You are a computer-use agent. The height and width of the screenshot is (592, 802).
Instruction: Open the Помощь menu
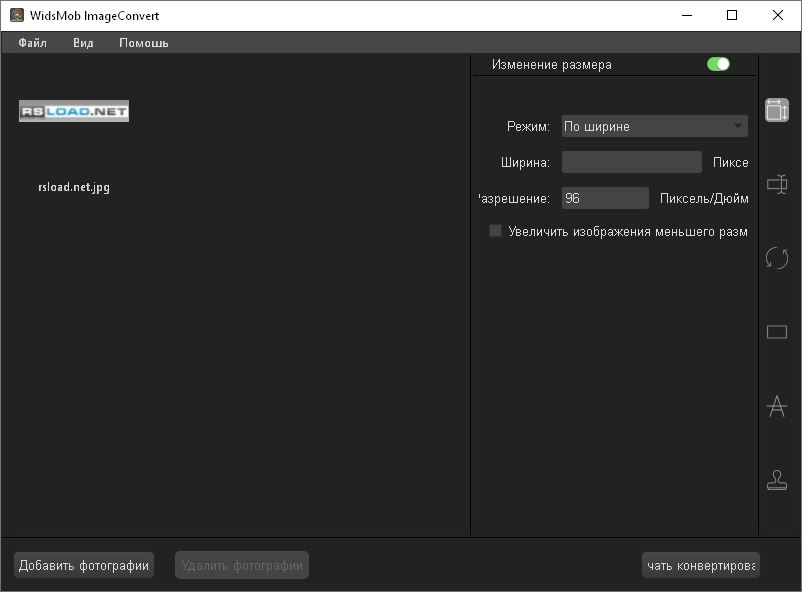(x=142, y=42)
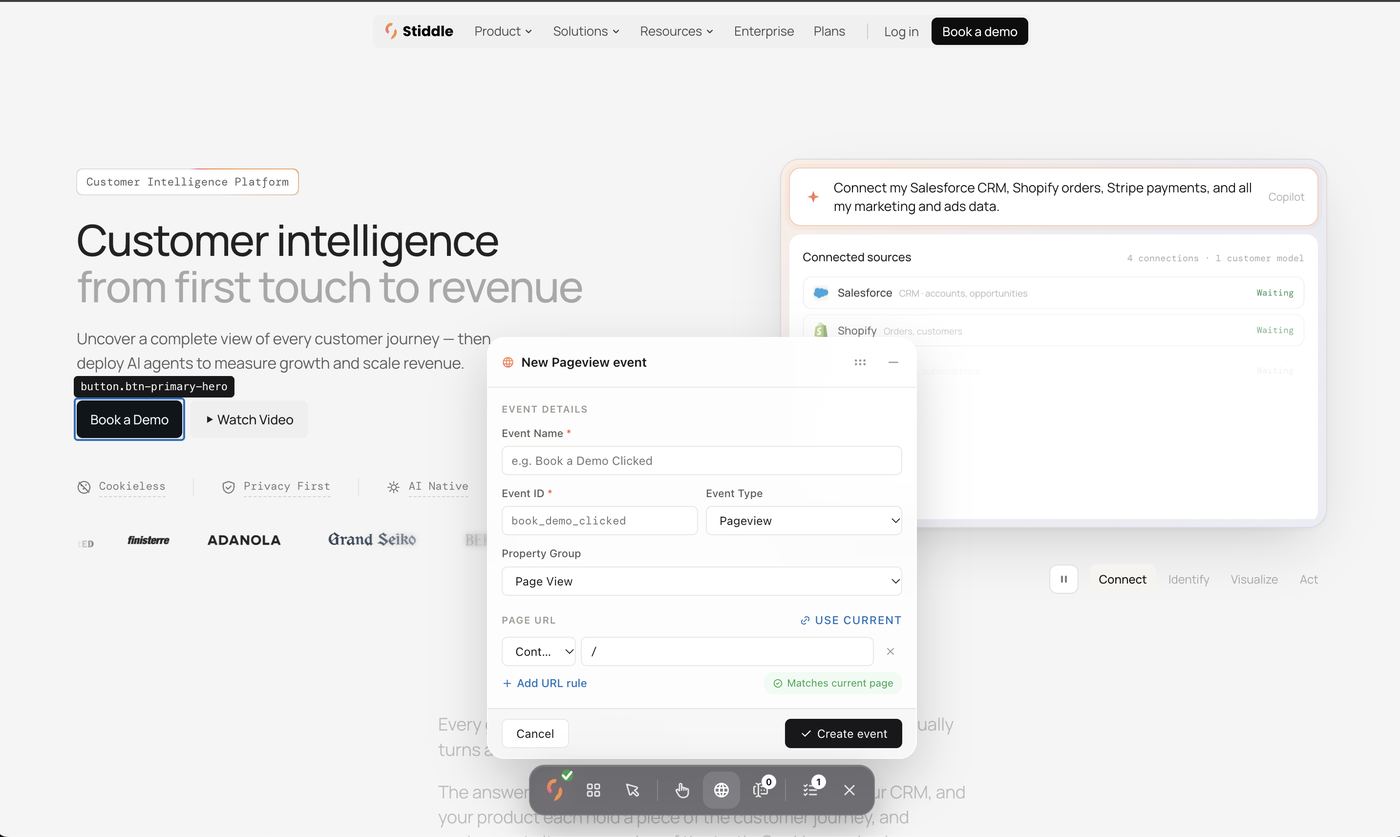Click the USE CURRENT link
Image resolution: width=1400 pixels, height=837 pixels.
pos(850,620)
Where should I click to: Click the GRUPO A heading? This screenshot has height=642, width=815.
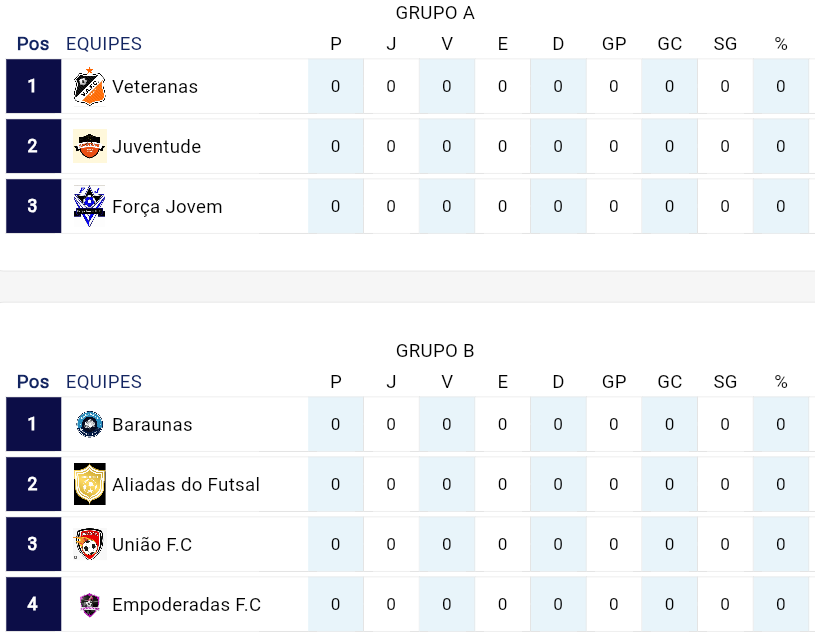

**Task to carry out:** Put the rows above into a Markdown table with the columns Index and Text, one line per table row, numbered in order and with blank lines skipped. Leave the pictures out of the answer.

**Task answer:**
| Index | Text |
|---|---|
| 1 | You are a computer-use agent. The height and width of the screenshot is (592, 802). |
| 2 | Instruction: Open the Помощь menu |
| 3 | (x=142, y=42) |
| 4 | Click the USE CURRENT link |
| 5 | Image resolution: width=1400 pixels, height=837 pixels. |
| 6 | pos(850,620) |
| 7 | Where should I click to: Click the GRUPO A heading? This screenshot has height=642, width=815. |